With that in mind, we can see that the first candidate Analogy experiences a 2/3 match to the members of the left side of the AnalogyQuery and a 1/3 match to the right side. That means we want to scale those matching members of the right by the degree of the match on the left, and vice versa. Thus yielding [Hot1~0.33, Hot2~0.33 <-> Cold3~0.67]

(Of course, if either side of the AnalogyQuery has a zero degree of matching, then the candidate Analogy is fully rejected, and there is no resultant FuzzySet for that candidate.)

So, why do we want to do this scaling of output members within the set by the degree of the opposing side? This is because an Analogy creates an associative relationship between the Left Symbol and the right Symbol (both of which are themselves FuzzySets, at least before we convert them into a "sided" fuzzyset within the Analogy).

We expressly lack pairwise relationships between members of these two FuzzySets, because each one represents some abstract concept. We are inferring the applicability of the right side based on the matching of the left side, and vice versa. It therefore stands to reason that such inference be scaled by the strength of the match of the opposing symbol.

A brief digression on Symbols:

A Symbol represents / abstracts some concept by constraining degrees of freedom within a highly dimensional semantic space with its Members, and their respective degrees.

When I conjure the abstract notion of a "Dog" within my mind, there is some ephemeral meaning which is constrained in its degrees of freedom based on an elaborate unspoken context. Maybe I was thinking of the fur, plus a specific dog from childhood, plus the abstract idea of kinship with another creature, plus several other dimensions which I would have difficulty articulating.

Even if we imagine that a "Perfect" brain-computer interface magically existed, the concept which I conjured would still occupy a more or less fuzzy region within semantic space which has been constrained to some degree.
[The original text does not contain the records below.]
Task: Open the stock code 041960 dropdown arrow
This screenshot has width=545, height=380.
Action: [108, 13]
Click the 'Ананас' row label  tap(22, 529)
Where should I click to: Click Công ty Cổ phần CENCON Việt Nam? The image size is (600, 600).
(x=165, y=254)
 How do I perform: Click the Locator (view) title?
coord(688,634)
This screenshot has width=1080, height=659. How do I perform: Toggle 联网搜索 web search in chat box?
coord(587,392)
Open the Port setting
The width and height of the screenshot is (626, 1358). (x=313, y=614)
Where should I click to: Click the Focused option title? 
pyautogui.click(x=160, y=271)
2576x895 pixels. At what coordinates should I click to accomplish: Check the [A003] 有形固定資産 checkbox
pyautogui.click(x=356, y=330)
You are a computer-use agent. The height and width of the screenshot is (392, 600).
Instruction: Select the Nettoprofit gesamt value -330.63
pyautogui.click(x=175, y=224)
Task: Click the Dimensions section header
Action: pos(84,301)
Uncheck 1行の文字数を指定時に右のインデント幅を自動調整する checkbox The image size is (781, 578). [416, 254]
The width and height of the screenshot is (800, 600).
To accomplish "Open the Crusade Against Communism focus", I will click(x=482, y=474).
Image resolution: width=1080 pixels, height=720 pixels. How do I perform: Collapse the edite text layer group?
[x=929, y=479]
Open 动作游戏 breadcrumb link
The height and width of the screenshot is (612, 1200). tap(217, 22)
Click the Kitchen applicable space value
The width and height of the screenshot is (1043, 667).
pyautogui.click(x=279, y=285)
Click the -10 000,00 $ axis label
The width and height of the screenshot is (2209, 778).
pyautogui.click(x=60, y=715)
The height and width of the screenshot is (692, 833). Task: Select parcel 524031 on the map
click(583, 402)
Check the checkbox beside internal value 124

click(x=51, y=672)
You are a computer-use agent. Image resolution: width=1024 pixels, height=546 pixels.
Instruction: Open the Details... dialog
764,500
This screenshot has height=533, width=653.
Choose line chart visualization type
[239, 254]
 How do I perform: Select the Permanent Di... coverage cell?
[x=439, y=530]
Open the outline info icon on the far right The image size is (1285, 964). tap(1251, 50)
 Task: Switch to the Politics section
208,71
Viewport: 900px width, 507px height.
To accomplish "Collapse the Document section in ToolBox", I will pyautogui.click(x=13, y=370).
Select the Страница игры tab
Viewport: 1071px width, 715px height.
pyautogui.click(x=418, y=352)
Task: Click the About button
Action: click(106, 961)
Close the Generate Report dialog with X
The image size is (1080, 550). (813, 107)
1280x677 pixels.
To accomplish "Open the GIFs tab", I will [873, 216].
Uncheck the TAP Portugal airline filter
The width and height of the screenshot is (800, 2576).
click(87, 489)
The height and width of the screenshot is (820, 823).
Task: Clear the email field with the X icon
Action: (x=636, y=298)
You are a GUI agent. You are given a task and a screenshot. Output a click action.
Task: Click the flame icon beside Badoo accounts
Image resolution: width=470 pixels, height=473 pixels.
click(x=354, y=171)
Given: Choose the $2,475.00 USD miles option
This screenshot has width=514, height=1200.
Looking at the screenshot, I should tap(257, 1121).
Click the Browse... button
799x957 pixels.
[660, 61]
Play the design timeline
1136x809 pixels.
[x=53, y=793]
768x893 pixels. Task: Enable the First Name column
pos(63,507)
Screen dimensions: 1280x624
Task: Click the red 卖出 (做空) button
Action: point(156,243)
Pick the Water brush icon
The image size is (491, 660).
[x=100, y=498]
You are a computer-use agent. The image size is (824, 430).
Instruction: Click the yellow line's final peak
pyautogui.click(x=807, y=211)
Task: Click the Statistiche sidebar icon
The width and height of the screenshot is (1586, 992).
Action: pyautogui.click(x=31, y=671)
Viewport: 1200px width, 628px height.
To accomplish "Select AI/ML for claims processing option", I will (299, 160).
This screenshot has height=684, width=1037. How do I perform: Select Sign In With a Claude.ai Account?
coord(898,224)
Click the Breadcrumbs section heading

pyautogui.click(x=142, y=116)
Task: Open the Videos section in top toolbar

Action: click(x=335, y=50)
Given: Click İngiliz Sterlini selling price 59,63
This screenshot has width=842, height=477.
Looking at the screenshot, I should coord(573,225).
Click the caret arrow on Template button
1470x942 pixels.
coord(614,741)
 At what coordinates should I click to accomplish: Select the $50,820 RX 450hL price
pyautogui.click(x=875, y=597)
This is not a question of perfect rendering. While the region within said semantic space may be more sharply or dully partitioned, said boundary cannot ever be fully crisp. That we clamp that degree between 0.0 and 1.0 is merely an implementation detail rather than a representation of actually-perfect confidence or non-confidence.

Weighted union of candidate Analogies

One thing within the experimental code which is almost certainly wrong is the way unions are being performed across the output of each candidate Analogy interrogation.

We must explore a more appropriate means of composing these candidate Analogy interrogation outputs in a weighted fashion, rather than simply taking the maximum degree of each discrete matching member into the final output FuzzySet.

This is screwy, because we likely don't want Members from a small subset of candidate Analogies with a high degree of matching to compete on equal footing with a corpus of thousands with a low matching degree, as a simple maximum-degree of membership union might provide. (current code does this)

However, we also don't want to attenuate the signal of such a well-matching subset of candidate Analogies as a simple weighted score would suggest either. Presumably there is some middle ground which must be found, whereby these considerations are balanced. Not a simple weighted score, and not a maximum-degree of FuzzySet membership either.

For the time being, I will call this the Fuzzyset-union signal-to-noise ratio problem.